Pengajian kitab ini menggunakan metode bandungan, KH Saifuddin Zuhri menjelaskan dalam autobiografinya, Berangkat dari Pesantren, bahwa metode bandungan dilakukan dengan cara kiai membaca salah satu kitab kuning, dalam hal ini kitab Qisshatul Mi’raj karya Syekh Ahmad al-Dardiri, dan santri menyimak baik-baik dengan menghadapi kitabnya masing-masing.
Pembaca kitab yang biasanya kiai-kiai muda Buntet Pesantren itu duduk di bagian timur masjid, menghadap ke barat, sedangkan santri putra mengelilinginya. Sementara itu, santri putri bertempat di bagian selatan masjid, tepatnya di Madrasah Tsanawiyah Nahdlatul Ulama (MTs NU) Putri Buntet Pesantren.
Pada malam puncak, malam ketiga atau malam tanggal 27, kegiatan pengajian tidak hanya diisi khataman kitab, tapi juga ada mauidhah hasanah dari kiai sepuh sebelum ditutup dengan pembacaan doa. Seluruh warga Pondok Buntet Pesantren dan sekitarnya juga tumpah di masjid, tidak seperti malam pertama dan kedua yang umumnya hanya diikuti oleh para santri dan anak-anak muda.
Berkat Khataman
Usai khataman, mauidhah hasanah, dan doa, para santri akan dibagikan berkat, nasi bungkus, oleh putra-putri kiai. Momen inilah yang berkesan di kalangan santri. Pengalaman penulis, saat seperti ini, para santri berebut mendapatkan berkat tersebut. Kang dan yayu putra-putri kiai itu membagikannya satu persatu.

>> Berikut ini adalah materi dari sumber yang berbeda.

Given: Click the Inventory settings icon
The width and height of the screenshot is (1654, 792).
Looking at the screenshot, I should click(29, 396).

Namun, entah saking ingin mendapat banyak berkah atau memang saking lapar dan berharap mendapat lauk istimewa, mereka terkadang meminta lebih. Jika sudah mendapat berkat itu, santri menutupinya dengan sarung. Melihat belum ada berkat di hadapan santri tersebut, tentu kang dan yayu itu memberikan lagi. Tak ayal, pulang dari masjid selain memeluk kitab di dada, mereka juga menggoyong berkat itu. Ada yang bahkan mendapat tiga bungkus. Malam itu menjadi pesta bagi mereka.
Nasi bungkus itu dibuat oleh seluruh masyarakat Buntet Pesantren. Masing-masing keluarga, biasanya membawa 20 hingga ratusan bungkus nasi untuk dibagikan ke ribuan santri dan masyarakat yang menyemut di masjid.

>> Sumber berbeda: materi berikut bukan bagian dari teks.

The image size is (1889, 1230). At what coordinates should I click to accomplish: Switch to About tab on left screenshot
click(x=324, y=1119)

Sementara itu, para kiai menyiapkan suguhan berupa buah-buahan, cemilan, dan ambeng (nasi di nampan) bagi para kiai dan warga yang sudah cukup usia. Semua sumbangan masyarakat dan kiai itu diserahkan kepada panitia DKM.
Sebelum gelaran tersebut, Ketua Dewan Khidmat Masjid (DKM) Masjid Agung Buntet Pesantren pada shalat Jumat pekan ketiga bulan Rajab, tepatnya sebelum khutbah Jumat, mengumumkan penyelenggaraan kegiatan dan mengajak serta seluruh masyarakat untuk membuat nasi bungkus atau ambeng tersebut.
Hal yang tak ketinggalan dari kegiatan Rajaban adalah genjringan, yakni pembacaan selawat yang diiringi tabuhan genjring. Usai bubaran pengajian, para penabuh itu mulai melangitkan selawat.
Kegiatan itu berlangsung mulai dari sekitar pukul setengah 11 hingga pukul setengah 1 malam. Beberapa kiai turut ambil bagian dalam kegiatan ini. Usai bersenandung bersama, mereka akan kembali disuguhi makanan dengan lauk-lauk istimewa sekaligus berkat untuk dibawa pulang ke rumahnya.